I’m working on an AI voice bot that streams audio dynamically to Asterisk using the WebSocket media interface (chan_websocket).
The bot sends small audio chunks (e.g., 1600 bytes ≈ 200 ms of μ-law audio) continuously, and it needs to know when each chunk has actually been played by Asterisk before generating or sending the next one.
Right now, Asterisk buffers the incoming media and plays it in real time, but there’s no per-chunk acknowledgment mechanism.
We explored the following options:
REPORT_QUEUE_DRAINED → triggers only when the entire media queue becomes empty. This doesn’t help when the client needs acknowledgment after specific chunks (e.g., after two frames but before more are sent).
FLUSH_MEDIA → can clear buffered audio, but doesn’t provide playback confirmation.
MEDIA_XOFF / MEDIA_XON → handles flow control but not playback progress.
Our use case requires fine-grained feedback because the AI engine generates speech in real time and must know exactly when the previous segment has been played to decide when to generate and stream the next part. Without this, we either overfill the buffer (causing latency) or underflow (causing gaps).
Question:
Is there any existing or planned mechanism in Asterisk’s WebSocket media driver to acknowledge when a certain portion of the queued audio has been consumed or played — for example, per-frame or per-byte playback callbacks or progress events?
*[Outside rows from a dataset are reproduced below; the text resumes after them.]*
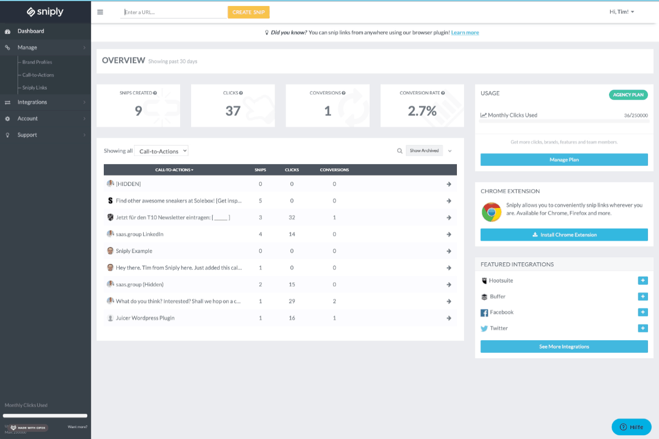
Task: Open the Hilfe help bubble icon
Action: point(624,427)
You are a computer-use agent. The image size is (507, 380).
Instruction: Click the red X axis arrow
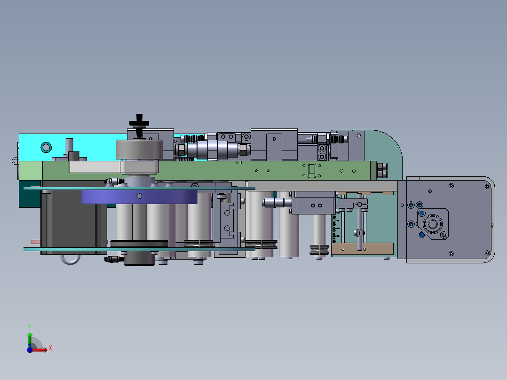pyautogui.click(x=46, y=349)
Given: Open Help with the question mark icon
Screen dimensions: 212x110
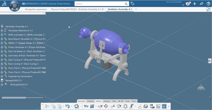Looking at the screenshot, I should [208, 4].
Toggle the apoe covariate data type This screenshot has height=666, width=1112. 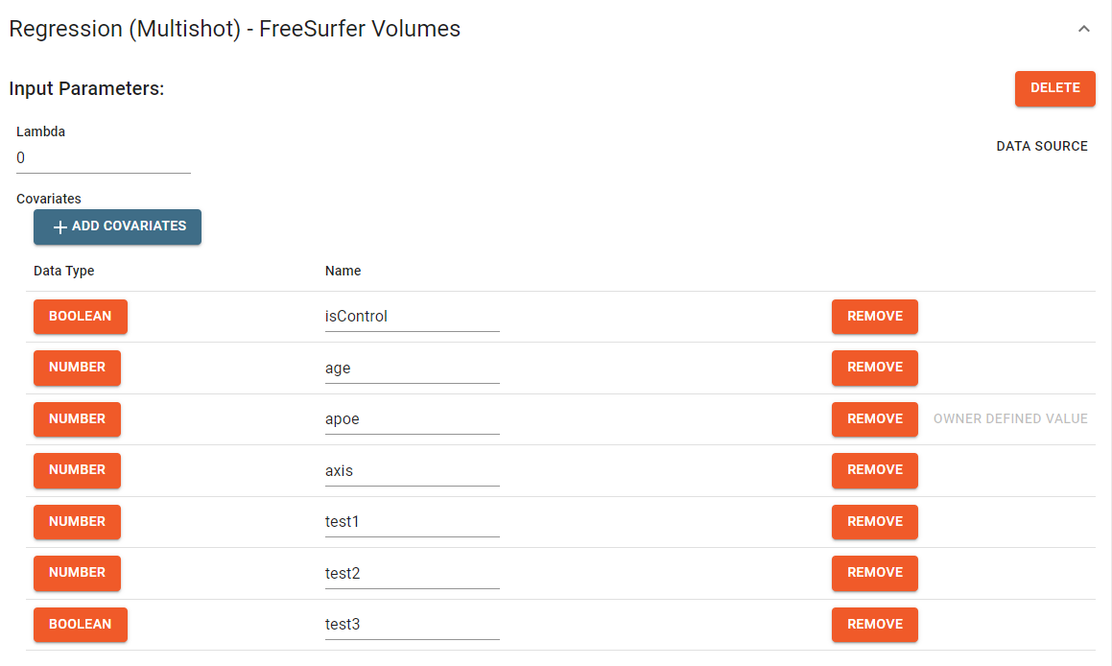pos(77,419)
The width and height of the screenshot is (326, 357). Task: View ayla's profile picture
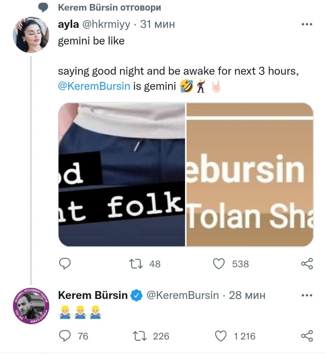click(x=31, y=34)
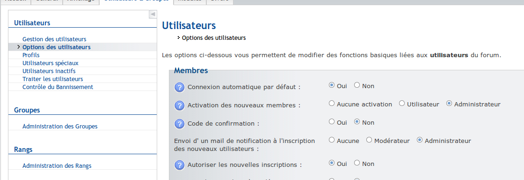The height and width of the screenshot is (180, 524).
Task: Open Utilisateurs spéciaux page
Action: pos(51,63)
Such a feature would be extremely helpful for low-latency AI voice streaming applications that require tight synchronization with Asterisk playback.
There’s a feature requests issue tracker[1] and a normal issue tracker[2]. If you don’t see anything, then chances are the answer is no and you can then file a feature request.
Note that any such event would be when media is provided to the Asterisk core, there is no indication when it has actually been sent or heard by any other party.